Di balik motif-motif tidak biasa nan kreatif ini, ada sosok suami Nunu, Sulasno. Pria yang bekerja sebagai insinyur mesin di sebuah hotel ternama di Cepu ini menjadi otak dari berbagai motif yang pernah diproduksi Batik Pratiwi Krajan. Sudah ada lebih dari 200 motif yang ia hasilkan, termasuk motif yang sudah dipatenkan di atas dan motif pompa angguk kuno atau "pumpjack" yang juga merupakan tengara nol kilometer 'kota minyak' Cepu.
Sulasno mengaku inspirasi mendesain datang dari kegiatannya berjalan keliling kota, belajar motif batik tradisional, dan pakem-pakemnya. Ia tidak menahan diri dalam mengeksplorasi dan memadupadankan motif tradisional dan baru.
"Batik itu fleksibel," tutur Sulasno saat menceritakan kegiatan favoritnya selama lima tahun belakangan ini. Ia bahkan turut mengikuti pelatihan peningkatan kapasitas bersama kelompok Batik Pratiwi Krajan. Terakhir, bersama para pembatik dan Nunu, mereka sempat belajar tentang desain dan isen-isen atau isian di Museum Batik Jogja.
Nunu sendiri jatuh cinta pada batik saat ia belajar menyanting untuk pertama kalinya pada 2012 silam.
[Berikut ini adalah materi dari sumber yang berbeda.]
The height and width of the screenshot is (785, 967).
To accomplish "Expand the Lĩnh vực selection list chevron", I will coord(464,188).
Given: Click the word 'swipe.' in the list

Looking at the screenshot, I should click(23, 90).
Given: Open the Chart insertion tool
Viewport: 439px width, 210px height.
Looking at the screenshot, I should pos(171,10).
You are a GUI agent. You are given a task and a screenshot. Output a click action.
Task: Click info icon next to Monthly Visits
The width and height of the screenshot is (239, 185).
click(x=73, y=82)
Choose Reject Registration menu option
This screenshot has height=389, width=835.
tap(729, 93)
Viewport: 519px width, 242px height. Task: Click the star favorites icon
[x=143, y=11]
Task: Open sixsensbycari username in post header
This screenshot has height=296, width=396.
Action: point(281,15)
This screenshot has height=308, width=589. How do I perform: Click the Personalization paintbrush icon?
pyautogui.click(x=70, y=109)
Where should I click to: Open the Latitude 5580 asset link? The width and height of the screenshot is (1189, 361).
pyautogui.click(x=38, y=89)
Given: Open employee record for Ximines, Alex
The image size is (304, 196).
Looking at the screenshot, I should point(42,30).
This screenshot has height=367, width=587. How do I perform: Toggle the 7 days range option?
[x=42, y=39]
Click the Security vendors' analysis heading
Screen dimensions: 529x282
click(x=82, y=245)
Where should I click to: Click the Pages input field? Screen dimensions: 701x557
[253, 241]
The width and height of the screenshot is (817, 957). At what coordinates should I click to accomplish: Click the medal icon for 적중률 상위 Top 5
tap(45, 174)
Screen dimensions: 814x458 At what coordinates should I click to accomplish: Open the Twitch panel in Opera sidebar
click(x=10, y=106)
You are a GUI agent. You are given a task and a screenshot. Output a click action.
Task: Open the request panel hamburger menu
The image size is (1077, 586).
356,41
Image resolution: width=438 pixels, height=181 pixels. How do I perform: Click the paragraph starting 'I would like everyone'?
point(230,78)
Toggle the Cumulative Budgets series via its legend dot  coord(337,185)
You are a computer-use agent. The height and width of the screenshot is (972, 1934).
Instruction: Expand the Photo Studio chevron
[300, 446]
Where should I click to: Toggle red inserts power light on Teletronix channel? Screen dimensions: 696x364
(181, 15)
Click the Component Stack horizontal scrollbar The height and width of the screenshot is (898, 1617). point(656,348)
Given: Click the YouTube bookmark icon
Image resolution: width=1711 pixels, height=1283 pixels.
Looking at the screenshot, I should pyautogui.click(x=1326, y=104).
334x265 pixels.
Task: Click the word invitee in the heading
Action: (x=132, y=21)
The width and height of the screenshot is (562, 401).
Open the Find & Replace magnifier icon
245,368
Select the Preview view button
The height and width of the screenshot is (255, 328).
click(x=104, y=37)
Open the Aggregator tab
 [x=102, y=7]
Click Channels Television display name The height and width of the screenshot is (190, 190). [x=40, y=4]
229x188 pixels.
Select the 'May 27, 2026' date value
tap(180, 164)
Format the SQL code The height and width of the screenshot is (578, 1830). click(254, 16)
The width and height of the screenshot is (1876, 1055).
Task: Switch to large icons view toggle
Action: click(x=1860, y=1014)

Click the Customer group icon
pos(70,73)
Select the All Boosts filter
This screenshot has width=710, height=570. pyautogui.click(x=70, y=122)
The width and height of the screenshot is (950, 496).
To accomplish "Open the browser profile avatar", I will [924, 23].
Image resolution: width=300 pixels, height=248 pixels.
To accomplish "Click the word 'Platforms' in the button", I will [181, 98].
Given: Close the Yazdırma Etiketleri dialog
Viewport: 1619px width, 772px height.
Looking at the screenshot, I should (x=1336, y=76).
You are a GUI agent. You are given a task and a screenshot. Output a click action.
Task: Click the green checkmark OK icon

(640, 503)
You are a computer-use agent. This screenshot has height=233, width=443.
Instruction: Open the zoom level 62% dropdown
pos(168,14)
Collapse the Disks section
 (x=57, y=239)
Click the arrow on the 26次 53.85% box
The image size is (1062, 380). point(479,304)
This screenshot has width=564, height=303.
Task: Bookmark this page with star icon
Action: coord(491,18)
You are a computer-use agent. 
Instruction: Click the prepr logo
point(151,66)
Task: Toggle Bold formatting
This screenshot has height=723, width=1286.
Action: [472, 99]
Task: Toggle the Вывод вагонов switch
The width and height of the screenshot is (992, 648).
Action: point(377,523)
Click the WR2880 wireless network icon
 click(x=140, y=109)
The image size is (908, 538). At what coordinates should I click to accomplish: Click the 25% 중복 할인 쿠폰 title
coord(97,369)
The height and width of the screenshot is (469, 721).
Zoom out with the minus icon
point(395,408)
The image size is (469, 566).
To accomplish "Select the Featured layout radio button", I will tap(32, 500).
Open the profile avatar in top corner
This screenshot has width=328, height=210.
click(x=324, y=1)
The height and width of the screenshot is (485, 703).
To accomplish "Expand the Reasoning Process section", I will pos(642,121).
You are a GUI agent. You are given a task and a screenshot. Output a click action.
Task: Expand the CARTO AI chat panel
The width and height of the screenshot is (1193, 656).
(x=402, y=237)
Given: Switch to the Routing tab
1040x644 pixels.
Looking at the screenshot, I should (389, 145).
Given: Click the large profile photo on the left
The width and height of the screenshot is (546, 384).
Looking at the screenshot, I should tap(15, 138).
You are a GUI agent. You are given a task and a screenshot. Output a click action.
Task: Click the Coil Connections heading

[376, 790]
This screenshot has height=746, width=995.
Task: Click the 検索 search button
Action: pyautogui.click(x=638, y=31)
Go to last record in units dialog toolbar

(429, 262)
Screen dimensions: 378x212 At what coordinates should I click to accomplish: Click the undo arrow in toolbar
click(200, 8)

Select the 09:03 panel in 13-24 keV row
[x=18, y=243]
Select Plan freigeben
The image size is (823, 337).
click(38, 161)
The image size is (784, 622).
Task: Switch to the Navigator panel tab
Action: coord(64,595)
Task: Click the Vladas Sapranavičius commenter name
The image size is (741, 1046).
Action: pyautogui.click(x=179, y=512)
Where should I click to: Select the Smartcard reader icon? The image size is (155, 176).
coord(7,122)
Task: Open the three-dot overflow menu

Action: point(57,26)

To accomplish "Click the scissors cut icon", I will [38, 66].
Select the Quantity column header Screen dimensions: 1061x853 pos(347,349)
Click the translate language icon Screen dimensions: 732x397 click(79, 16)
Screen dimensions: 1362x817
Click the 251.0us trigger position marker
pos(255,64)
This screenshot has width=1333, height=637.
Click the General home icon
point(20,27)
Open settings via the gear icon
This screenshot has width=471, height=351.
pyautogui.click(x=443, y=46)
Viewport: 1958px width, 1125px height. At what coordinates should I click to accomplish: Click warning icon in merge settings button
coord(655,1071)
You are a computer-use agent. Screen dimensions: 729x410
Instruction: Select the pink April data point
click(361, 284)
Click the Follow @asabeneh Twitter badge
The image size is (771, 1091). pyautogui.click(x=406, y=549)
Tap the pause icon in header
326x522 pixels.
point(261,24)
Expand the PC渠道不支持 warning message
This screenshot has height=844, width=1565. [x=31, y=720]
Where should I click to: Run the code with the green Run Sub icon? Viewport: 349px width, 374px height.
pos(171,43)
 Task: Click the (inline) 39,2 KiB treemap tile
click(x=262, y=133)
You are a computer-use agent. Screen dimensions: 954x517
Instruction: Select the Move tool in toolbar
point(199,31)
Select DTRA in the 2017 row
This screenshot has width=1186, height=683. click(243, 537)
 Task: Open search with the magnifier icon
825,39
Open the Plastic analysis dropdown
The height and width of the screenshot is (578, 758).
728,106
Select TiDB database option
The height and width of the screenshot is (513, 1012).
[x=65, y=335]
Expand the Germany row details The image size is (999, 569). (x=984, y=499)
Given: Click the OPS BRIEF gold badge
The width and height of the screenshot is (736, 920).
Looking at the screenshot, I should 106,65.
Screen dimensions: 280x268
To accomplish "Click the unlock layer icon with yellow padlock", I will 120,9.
Kala itu ia bersama para ibu di desanya diundang mengikuti pelatihan membatik yang diadakan di Kelurahan Ngelo.
Baca Juga : Jelang Libur Natal dan Tahun Baru, Pengawasan Keselamatan Penumpang Kapal Kepulauan Seribu Ditingkatkan
“Menyanting itu mirip dengan mengarsir gambar. Kegiatan ini membuat saya fokus sampai lupa dengan waktu.” Nunu sudah membayangkan membatik sebagai kegiatan yang akan ia lakukan untuk mengisi masa pensiunnya. Inilah yang membuat dia semangat mengembangkan kerja kelompok batiknya.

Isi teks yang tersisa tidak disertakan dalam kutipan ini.